One of the book’s most engaging sections is the discussion of equanimity (upekkhā), framed as both a Buddhist ‘immeasurable’ and a quality vital for contemporary mental healthcare (pp. 69–74). Similarly, his treatment of Tibetan practices and the Abhidharma (pp. 51–4) demonstrates originality, extending the conversation well beyond the well-worn terrain of mindfulness-based interventions. Kelly writes with clarity, weaving clinical experience with scholarship in a style that is accessible to both specialists and general readers.

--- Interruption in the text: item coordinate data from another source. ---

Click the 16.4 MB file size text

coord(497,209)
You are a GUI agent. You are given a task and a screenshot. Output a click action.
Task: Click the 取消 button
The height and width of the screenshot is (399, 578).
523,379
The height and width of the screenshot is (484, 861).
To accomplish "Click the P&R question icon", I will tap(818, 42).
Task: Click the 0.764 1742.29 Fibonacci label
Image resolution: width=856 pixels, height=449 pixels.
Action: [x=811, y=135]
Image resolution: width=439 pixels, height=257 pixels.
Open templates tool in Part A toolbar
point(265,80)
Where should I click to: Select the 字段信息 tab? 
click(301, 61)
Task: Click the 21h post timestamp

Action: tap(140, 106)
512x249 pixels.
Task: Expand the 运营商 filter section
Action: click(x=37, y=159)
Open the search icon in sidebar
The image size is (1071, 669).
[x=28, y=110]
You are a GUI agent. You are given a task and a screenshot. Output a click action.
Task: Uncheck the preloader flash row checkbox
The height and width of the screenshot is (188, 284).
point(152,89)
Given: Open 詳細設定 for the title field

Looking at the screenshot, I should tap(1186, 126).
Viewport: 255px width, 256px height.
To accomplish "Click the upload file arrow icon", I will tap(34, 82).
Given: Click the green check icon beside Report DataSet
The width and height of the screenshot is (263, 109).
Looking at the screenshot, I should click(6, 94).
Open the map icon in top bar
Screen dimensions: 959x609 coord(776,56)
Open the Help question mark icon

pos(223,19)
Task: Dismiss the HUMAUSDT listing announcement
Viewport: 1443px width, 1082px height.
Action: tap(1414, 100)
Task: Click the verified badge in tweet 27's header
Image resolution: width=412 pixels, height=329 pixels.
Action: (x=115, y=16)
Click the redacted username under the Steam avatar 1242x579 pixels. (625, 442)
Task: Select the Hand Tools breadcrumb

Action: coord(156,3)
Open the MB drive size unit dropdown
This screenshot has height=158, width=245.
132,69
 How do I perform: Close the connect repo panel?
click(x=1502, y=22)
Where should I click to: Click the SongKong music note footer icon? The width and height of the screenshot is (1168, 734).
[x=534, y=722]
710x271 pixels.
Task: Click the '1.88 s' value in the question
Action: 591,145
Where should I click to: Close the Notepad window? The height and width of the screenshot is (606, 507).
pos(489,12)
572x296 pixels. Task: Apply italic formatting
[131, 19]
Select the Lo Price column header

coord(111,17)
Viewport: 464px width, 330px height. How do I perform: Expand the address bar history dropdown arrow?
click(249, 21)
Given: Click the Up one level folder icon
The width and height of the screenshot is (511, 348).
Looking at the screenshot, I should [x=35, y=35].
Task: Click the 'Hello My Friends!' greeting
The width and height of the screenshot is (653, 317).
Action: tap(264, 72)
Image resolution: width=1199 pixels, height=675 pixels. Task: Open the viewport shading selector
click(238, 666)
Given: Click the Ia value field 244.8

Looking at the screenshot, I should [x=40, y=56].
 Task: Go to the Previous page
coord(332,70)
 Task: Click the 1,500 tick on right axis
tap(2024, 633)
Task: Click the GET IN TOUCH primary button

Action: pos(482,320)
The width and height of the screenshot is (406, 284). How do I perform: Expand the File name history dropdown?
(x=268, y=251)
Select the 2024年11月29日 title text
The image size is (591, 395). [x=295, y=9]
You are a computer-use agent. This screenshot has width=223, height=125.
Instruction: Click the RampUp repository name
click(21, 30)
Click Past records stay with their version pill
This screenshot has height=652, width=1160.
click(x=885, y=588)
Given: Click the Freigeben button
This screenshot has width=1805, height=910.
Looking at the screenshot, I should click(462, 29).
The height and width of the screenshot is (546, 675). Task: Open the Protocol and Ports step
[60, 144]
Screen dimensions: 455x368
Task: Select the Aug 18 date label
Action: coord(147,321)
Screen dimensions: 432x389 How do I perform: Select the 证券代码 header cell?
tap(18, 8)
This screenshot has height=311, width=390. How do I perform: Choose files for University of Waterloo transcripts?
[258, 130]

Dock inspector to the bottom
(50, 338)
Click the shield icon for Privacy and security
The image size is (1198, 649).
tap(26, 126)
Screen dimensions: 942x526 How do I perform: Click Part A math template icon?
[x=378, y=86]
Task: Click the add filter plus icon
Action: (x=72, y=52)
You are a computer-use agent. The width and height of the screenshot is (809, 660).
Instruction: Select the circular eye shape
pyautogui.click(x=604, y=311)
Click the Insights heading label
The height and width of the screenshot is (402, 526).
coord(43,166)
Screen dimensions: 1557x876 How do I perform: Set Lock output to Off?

The book’s strengths lie in its scope, originality and readability. It offers a valuable corrective to psychiatry’s over-reliance on rigid diagnostic categories, encouraging instead a perspective grounded in impermanence and relationality. For psychiatrists, psychologists and allied professionals, the book provides both intellectual stimulation and practical guidance on integrating compassion into everyday care.

At the same time, limitations exist. The critique of mindfulness’s commodification, while present, might have benefited from deeper engagement with Buddhist voices from Asia, where questions of cultural appropriation and distortion are most keenly felt. Additionally, the breadth of themes occasionally results in brevity, leaving some discussions suggestive rather than fully developed.

Personally, reading this book has reshaped how I think about psychiatry’s role. The Buddhist reminder that ‘all will change’ (p. 21) urges me to treat diagnoses as provisional rather than permanent labels. More importantly, Kelly’s reflection that ‘we suffer together and so we heal together’ (p. 25) reinforces compassion as the ethical cornerstone of mental healthcare.

Ultimately, Buddhism and Psychiatry is a reflective and provocative invitation: to see psychiatry not only as a science of illness but as a shared human quest to alleviate suffering with wisdom, humility and care.